The following hissed in response by: kimsch
With all of cable there really isn't a need for "public" television anymore. I agree that funding for it ought to go away (but just try to get rid of any government type department...)
The Fairness Doctrine only applies to broadcast TV and radio so it doesn't apply to Satellite radio or cable or satellite TV. CNN and Fox News are safe. ABC, NBC and CBS are covered, as are all the local stations.
Newspapers were never covered by the Fairness Doctrine...too bad.
I remember those editorial responses that they used to have on the local news programs...
The above hissed in response by: kimsch at January 19, 2007 9:27 AM
The following hissed in response by: BrickSykes
Cute Hat, but you have it on Backwards, as well as some of the subsequent commenters. While an interesting theory, it fails for a couple of reasons.
Ever hear of "Market Analysis?" Most 'Liberal Demons' you reference (Hollywood, etc.) are NOT the Ogres you suggest.
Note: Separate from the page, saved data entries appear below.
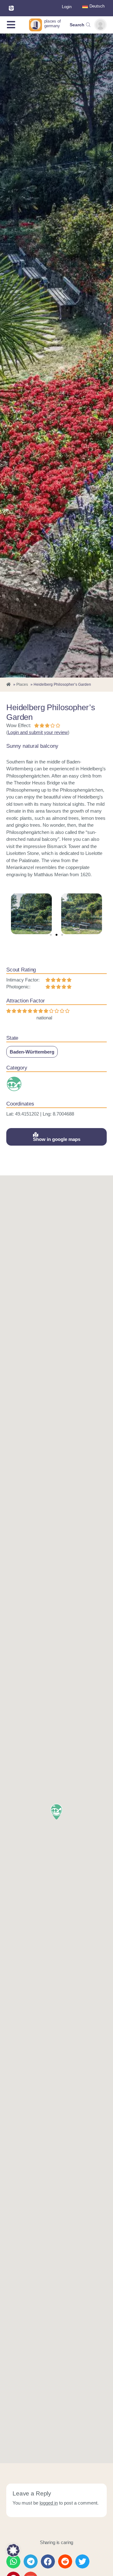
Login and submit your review (38, 732)
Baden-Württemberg (32, 1051)
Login (67, 6)
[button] (51, 935)
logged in (49, 2503)
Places (22, 684)
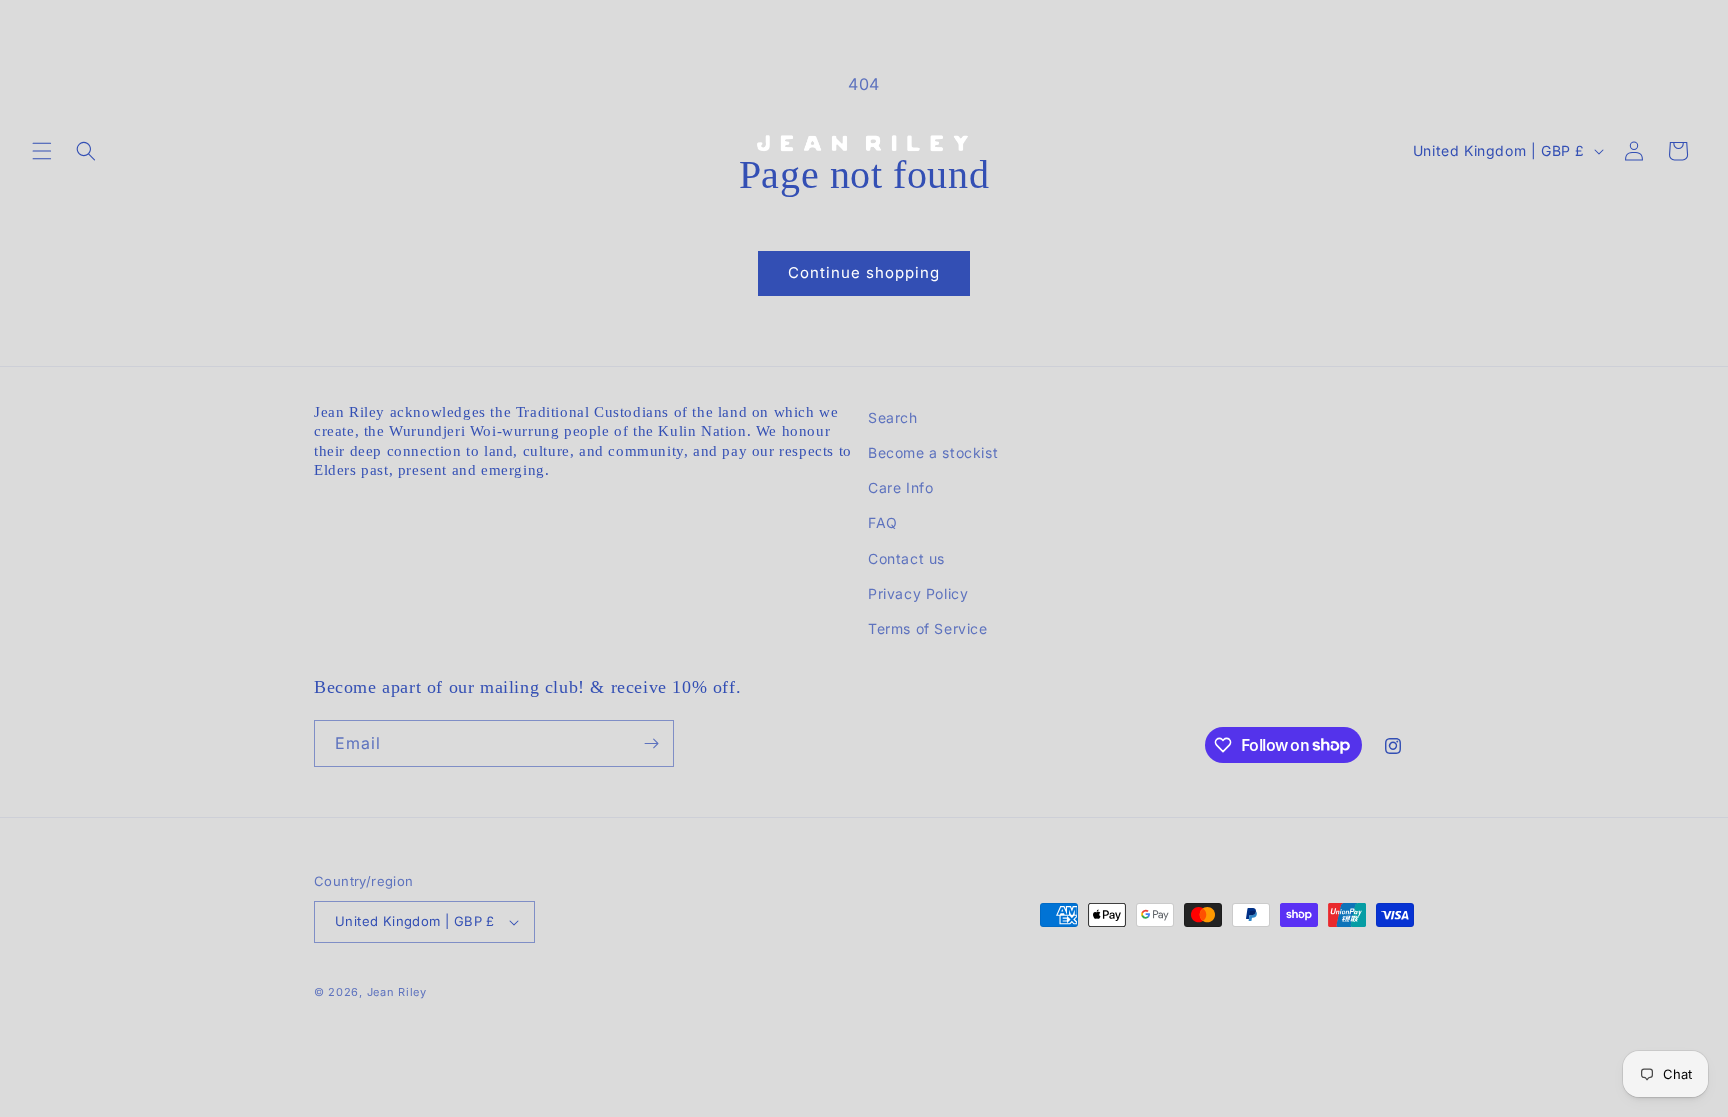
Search (893, 417)
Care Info (900, 487)
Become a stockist (933, 452)
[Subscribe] (651, 743)
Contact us (906, 558)
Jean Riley (397, 992)
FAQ (883, 522)
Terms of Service (928, 628)
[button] (42, 151)
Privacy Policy (918, 593)
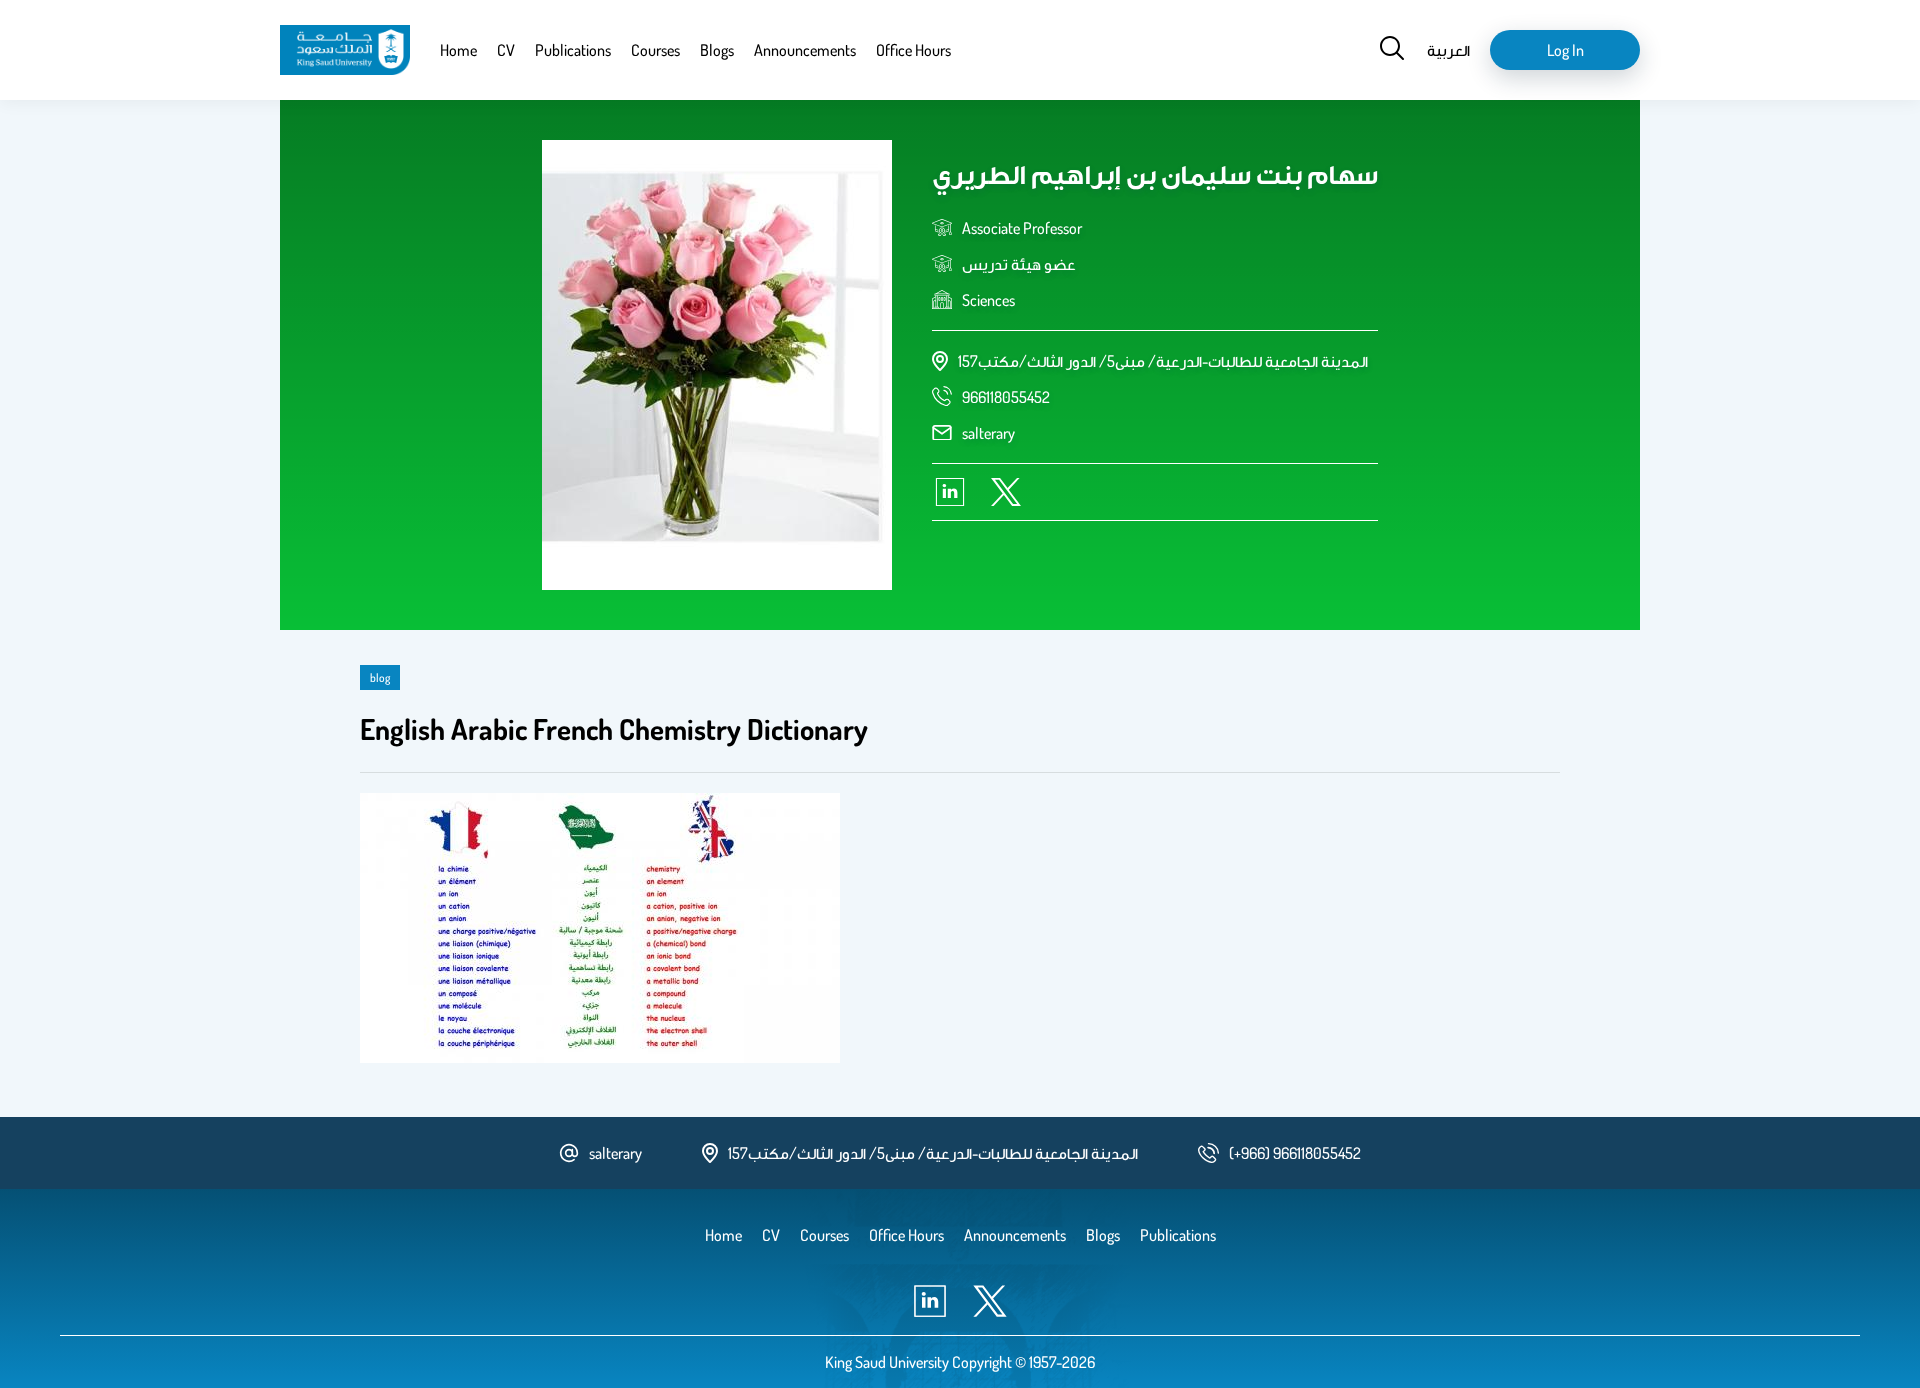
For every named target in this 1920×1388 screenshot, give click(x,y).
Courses (655, 50)
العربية (1448, 50)
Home (458, 50)
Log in (1565, 50)
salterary (988, 433)
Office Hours (913, 50)
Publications (573, 50)
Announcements (805, 50)
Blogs (717, 50)
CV (506, 50)
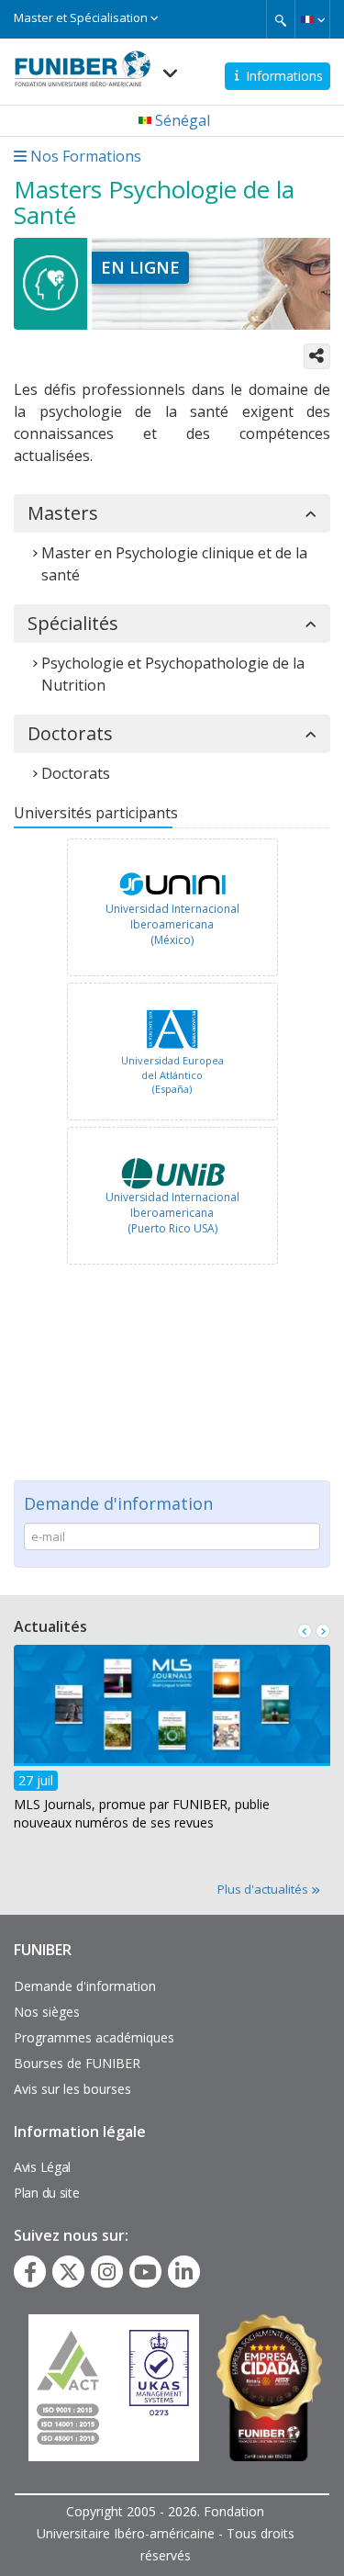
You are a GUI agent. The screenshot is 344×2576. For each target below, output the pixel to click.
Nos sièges (47, 2011)
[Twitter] (69, 2272)
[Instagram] (106, 2272)
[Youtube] (145, 2272)
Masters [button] (63, 513)
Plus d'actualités (264, 1889)
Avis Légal (42, 2167)
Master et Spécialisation (82, 17)
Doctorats (75, 773)
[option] (172, 910)
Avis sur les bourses (72, 2089)
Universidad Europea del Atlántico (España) (172, 1074)
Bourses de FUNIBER (77, 2063)
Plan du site (46, 2192)
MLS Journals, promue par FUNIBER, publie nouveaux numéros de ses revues (142, 1813)
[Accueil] (82, 63)
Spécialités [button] (73, 623)
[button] (312, 19)
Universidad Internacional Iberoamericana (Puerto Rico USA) (172, 1212)
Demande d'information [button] (118, 1503)
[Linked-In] (183, 2272)
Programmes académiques (94, 2037)
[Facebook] (30, 2272)
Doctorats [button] (70, 734)
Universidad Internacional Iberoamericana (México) (172, 924)
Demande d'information (85, 1986)
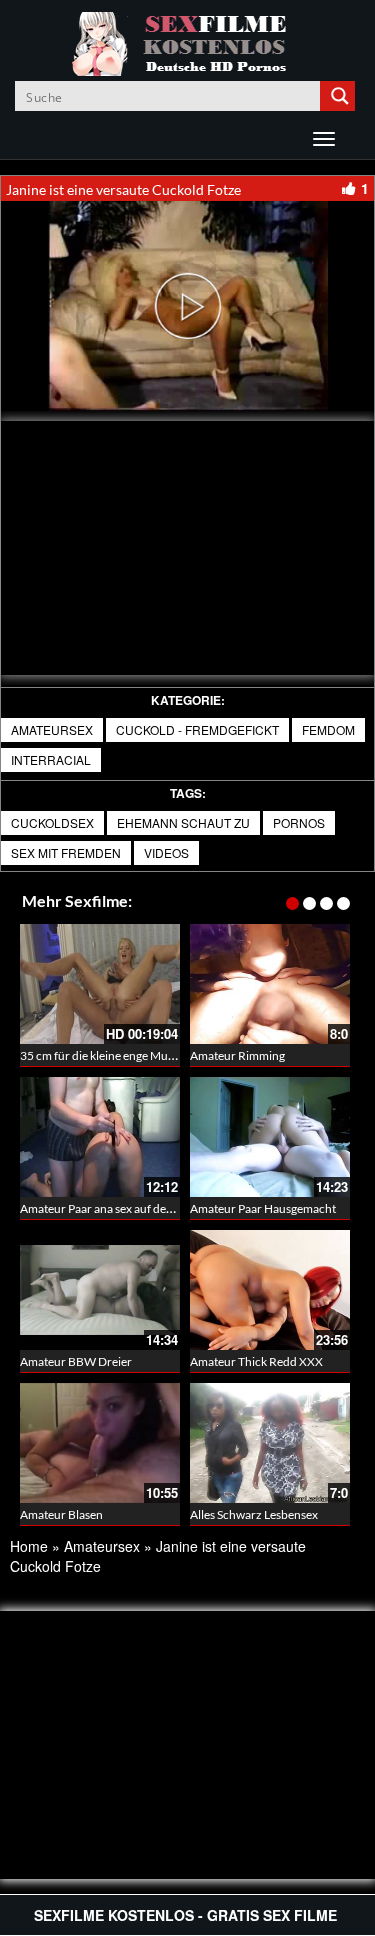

They plan relatively Nothing! They supply the public what the public demands. Their market research indicates to them what the public will watch, using "Pilots" to determine real world interest. Or do you believe they can MAKE you watch what they want you to watch?
What you are calling "Liberal" is actually Americans attempting to apply "Reason" to our daily discourse. These attempts are countered by theorists (revisionists) like you on behalf of the "Bidness" community, because if Reason prevailed on the street, much of the stuff Bidness provides the public would remain unsold. Reason would disallow marketing fraud, false advertising, deceptive trade practices, etc., so Bidness does not want Reason to be a part of the picture. That is why all Broadcast Media has been bought up by Bidness, so they can call ALL the shots, including eliminating the Fairness Doctrine.
So, you have a Cute Hat, but you're wearing it backwards. Your RightWing fans seem to like it, though.